Problem to solve:
Change every "GUI agent" in the listing below to "interface agent", leaving everything else the same.

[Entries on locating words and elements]
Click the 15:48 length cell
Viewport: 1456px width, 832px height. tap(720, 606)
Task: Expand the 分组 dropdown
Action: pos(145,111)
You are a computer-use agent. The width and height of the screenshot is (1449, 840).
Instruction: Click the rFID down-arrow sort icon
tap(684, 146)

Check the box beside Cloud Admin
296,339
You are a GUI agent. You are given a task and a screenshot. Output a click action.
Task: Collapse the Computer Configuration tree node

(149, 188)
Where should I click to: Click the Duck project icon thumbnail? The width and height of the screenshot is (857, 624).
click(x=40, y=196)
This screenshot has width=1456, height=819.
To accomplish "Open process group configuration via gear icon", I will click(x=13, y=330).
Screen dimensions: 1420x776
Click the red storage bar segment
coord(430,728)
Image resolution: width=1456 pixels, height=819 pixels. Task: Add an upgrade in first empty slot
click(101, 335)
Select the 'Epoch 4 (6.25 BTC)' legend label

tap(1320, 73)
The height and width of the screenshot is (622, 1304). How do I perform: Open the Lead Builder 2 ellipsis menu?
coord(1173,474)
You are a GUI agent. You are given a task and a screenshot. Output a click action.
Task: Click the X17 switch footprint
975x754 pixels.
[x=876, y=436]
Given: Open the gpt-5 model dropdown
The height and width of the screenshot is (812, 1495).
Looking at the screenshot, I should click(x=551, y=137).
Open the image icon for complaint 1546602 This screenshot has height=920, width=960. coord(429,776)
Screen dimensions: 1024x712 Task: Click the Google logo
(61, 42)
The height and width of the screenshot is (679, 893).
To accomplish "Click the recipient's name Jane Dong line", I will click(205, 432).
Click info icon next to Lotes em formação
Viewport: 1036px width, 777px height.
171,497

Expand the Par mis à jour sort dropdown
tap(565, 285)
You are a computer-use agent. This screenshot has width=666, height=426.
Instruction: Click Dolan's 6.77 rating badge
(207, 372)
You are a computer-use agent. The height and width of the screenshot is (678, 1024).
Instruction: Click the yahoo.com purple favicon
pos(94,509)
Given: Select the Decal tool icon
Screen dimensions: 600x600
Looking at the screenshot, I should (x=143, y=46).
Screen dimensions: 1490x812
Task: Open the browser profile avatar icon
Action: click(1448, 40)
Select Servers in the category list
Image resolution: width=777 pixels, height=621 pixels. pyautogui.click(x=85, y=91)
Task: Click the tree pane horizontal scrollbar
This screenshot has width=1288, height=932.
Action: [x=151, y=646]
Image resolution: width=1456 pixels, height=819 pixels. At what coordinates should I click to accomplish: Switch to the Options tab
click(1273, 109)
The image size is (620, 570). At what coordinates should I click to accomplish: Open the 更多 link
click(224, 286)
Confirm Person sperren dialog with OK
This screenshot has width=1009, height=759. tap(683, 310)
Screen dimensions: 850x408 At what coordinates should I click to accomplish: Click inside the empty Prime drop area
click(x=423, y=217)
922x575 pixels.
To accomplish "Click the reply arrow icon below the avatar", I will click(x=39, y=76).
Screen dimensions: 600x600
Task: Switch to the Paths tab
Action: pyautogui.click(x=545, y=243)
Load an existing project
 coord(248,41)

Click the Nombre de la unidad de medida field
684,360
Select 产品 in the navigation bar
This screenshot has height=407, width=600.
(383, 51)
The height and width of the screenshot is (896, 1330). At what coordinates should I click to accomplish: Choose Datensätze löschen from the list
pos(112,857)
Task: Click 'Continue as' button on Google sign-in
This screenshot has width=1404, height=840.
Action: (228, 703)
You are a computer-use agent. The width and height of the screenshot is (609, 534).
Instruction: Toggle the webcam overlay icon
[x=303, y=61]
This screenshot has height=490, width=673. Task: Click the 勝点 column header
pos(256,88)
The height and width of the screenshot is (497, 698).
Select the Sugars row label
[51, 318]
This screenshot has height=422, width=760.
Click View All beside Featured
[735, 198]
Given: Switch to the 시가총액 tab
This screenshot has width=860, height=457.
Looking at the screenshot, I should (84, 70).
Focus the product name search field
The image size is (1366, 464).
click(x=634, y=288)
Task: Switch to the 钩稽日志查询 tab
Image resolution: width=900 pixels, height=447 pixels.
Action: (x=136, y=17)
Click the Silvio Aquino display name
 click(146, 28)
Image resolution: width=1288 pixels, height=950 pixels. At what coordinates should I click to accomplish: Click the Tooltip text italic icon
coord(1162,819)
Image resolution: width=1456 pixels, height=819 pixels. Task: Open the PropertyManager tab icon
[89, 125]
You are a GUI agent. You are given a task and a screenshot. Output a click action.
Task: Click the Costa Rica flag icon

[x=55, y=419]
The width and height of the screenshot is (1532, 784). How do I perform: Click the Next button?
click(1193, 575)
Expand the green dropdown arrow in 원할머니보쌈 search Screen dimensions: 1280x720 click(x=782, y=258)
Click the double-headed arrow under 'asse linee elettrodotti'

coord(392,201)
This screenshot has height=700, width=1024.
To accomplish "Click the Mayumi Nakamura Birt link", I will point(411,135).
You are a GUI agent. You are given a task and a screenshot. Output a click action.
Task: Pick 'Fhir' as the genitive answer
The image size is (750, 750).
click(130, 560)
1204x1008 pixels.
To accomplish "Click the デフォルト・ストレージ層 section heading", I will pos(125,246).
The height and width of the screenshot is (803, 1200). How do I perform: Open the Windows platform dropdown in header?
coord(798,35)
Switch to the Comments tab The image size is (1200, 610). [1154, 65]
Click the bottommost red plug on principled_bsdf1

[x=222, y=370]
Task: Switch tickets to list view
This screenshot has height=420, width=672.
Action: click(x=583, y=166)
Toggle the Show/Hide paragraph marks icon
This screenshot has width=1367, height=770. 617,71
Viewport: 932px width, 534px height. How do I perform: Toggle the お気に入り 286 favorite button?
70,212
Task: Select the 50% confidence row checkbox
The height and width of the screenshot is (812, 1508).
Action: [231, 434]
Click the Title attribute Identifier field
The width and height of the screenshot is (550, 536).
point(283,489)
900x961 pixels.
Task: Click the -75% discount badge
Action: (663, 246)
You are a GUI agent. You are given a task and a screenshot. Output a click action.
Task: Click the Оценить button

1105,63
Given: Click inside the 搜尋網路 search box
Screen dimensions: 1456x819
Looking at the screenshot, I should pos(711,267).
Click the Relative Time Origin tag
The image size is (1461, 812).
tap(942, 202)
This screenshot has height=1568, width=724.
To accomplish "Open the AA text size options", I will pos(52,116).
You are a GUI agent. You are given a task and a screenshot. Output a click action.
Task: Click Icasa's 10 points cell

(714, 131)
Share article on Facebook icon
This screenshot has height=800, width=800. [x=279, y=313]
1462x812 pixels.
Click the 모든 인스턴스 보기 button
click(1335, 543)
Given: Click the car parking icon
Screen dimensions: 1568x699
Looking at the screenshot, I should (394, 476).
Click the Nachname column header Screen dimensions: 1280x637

Exercise result:
Click the 15:48 length cell
Viewport: 1456px width, 832px height. tap(720, 606)
Task: Expand the 分组 dropdown
Action: pos(145,111)
You are a computer-use agent. The width and height of the screenshot is (1449, 840).
Instruction: Click the rFID down-arrow sort icon
tap(684, 146)

Check the box beside Cloud Admin
296,339
You are a interface agent. You are given a task and a screenshot. Output a click action.
Task: Collapse the Computer Configuration tree node

(149, 188)
Where should I click to: Click the Duck project icon thumbnail? The width and height of the screenshot is (857, 624).
click(x=40, y=196)
This screenshot has width=1456, height=819.
To accomplish "Open process group configuration via gear icon", I will click(x=13, y=330).
Screen dimensions: 1420x776
Click the red storage bar segment
coord(430,728)
Image resolution: width=1456 pixels, height=819 pixels. Task: Add an upgrade in first empty slot
click(101, 335)
Select the 'Epoch 4 (6.25 BTC)' legend label

tap(1320, 73)
The height and width of the screenshot is (622, 1304). How do I perform: Open the Lead Builder 2 ellipsis menu?
coord(1173,474)
You are a interface agent. You are given a task and a screenshot. Output a click action.
Task: Click the X17 switch footprint
975x754 pixels.
[x=876, y=436]
Given: Open the gpt-5 model dropdown
The height and width of the screenshot is (812, 1495).
Looking at the screenshot, I should click(x=551, y=137).
Open the image icon for complaint 1546602 This screenshot has height=920, width=960. coord(429,776)
Screen dimensions: 1024x712 Task: Click the Google logo
(61, 42)
The height and width of the screenshot is (679, 893).
To accomplish "Click the recipient's name Jane Dong line", I will click(205, 432).
Click info icon next to Lotes em formação
Viewport: 1036px width, 777px height.
171,497

Expand the Par mis à jour sort dropdown
tap(565, 285)
You are a computer-use agent. This screenshot has width=666, height=426.
Instruction: Click Dolan's 6.77 rating badge
(207, 372)
You are a computer-use agent. The height and width of the screenshot is (678, 1024).
Instruction: Click the yahoo.com purple favicon
pos(94,509)
Given: Select the Decal tool icon
Screen dimensions: 600x600
Looking at the screenshot, I should (x=143, y=46).
Screen dimensions: 1490x812
Task: Open the browser profile avatar icon
Action: click(1448, 40)
Select Servers in the category list
Image resolution: width=777 pixels, height=621 pixels. pyautogui.click(x=85, y=91)
Task: Click the tree pane horizontal scrollbar
This screenshot has width=1288, height=932.
Action: [x=151, y=646]
Image resolution: width=1456 pixels, height=819 pixels. At what coordinates should I click to accomplish: Switch to the Options tab
click(1273, 109)
The image size is (620, 570). At what coordinates should I click to accomplish: Open the 更多 link
click(224, 286)
Confirm Person sperren dialog with OK
This screenshot has width=1009, height=759. tap(683, 310)
Screen dimensions: 850x408 At what coordinates should I click to accomplish: Click inside the empty Prime drop area
click(x=423, y=217)
922x575 pixels.
To accomplish "Click the reply arrow icon below the avatar", I will click(x=39, y=76).
Screen dimensions: 600x600
Task: Switch to the Paths tab
Action: pyautogui.click(x=545, y=243)
Load an existing project
 coord(248,41)

Click the Nombre de la unidad de medida field
684,360
Select 产品 in the navigation bar
This screenshot has height=407, width=600.
(383, 51)
The height and width of the screenshot is (896, 1330). At what coordinates should I click to accomplish: Choose Datensätze löschen from the list
pos(112,857)
Task: Click 'Continue as' button on Google sign-in
This screenshot has width=1404, height=840.
Action: (228, 703)
You are a computer-use agent. The width and height of the screenshot is (609, 534).
Instruction: Toggle the webcam overlay icon
[x=303, y=61]
This screenshot has height=490, width=673. Task: Click the 勝点 column header
pos(256,88)
The height and width of the screenshot is (497, 698).
Select the Sugars row label
[51, 318]
This screenshot has height=422, width=760.
Click View All beside Featured
[735, 198]
Given: Switch to the 시가총액 tab
This screenshot has width=860, height=457.
Looking at the screenshot, I should (84, 70).
Focus the product name search field
The image size is (1366, 464).
click(x=634, y=288)
Task: Switch to the 钩稽日志查询 tab
Image resolution: width=900 pixels, height=447 pixels.
Action: (x=136, y=17)
Click the Silvio Aquino display name
 click(146, 28)
Image resolution: width=1288 pixels, height=950 pixels. At what coordinates should I click to accomplish: Click the Tooltip text italic icon
coord(1162,819)
Image resolution: width=1456 pixels, height=819 pixels. Task: Open the PropertyManager tab icon
[89, 125]
You are a interface agent. You are given a task and a screenshot. Output a click action.
Task: Click the Costa Rica flag icon

[x=55, y=419]
The width and height of the screenshot is (1532, 784). How do I perform: Click the Next button?
click(1193, 575)
Expand the green dropdown arrow in 원할머니보쌈 search Screen dimensions: 1280x720 click(x=782, y=258)
Click the double-headed arrow under 'asse linee elettrodotti'

coord(392,201)
This screenshot has height=700, width=1024.
To accomplish "Click the Mayumi Nakamura Birt link", I will point(411,135).
You are a interface agent. You are given a task and a screenshot. Output a click action.
Task: Pick 'Fhir' as the genitive answer
The image size is (750, 750).
click(130, 560)
1204x1008 pixels.
To accomplish "Click the デフォルト・ストレージ層 section heading", I will pos(125,246).
The height and width of the screenshot is (803, 1200). How do I perform: Open the Windows platform dropdown in header?
coord(798,35)
Switch to the Comments tab The image size is (1200, 610). [1154, 65]
Click the bottommost red plug on principled_bsdf1

[x=222, y=370]
Task: Switch tickets to list view
This screenshot has height=420, width=672.
Action: click(x=583, y=166)
Toggle the Show/Hide paragraph marks icon
This screenshot has width=1367, height=770. 617,71
Viewport: 932px width, 534px height. How do I perform: Toggle the お気に入り 286 favorite button?
70,212
Task: Select the 50% confidence row checkbox
The height and width of the screenshot is (812, 1508).
Action: [231, 434]
Click the Title attribute Identifier field
The width and height of the screenshot is (550, 536).
point(283,489)
900x961 pixels.
Task: Click the -75% discount badge
Action: (663, 246)
You are a interface agent. You are given a task and a screenshot. Output a click action.
Task: Click the Оценить button

1105,63
Given: Click inside the 搜尋網路 search box
Screen dimensions: 1456x819
Looking at the screenshot, I should pos(711,267).
Click the Relative Time Origin tag
The image size is (1461, 812).
tap(942, 202)
This screenshot has height=1568, width=724.
To accomplish "Open the AA text size options", I will pos(52,116).
You are a interface agent. You are given a task and a screenshot. Output a click action.
Task: Click Icasa's 10 points cell

(714, 131)
Share article on Facebook icon
This screenshot has height=800, width=800. [x=279, y=313]
1462x812 pixels.
Click the 모든 인스턴스 보기 button
click(1335, 543)
Given: Click the car parking icon
Screen dimensions: 1568x699
Looking at the screenshot, I should (394, 476).
Click the Nachname column header Screen dimensions: 1280x637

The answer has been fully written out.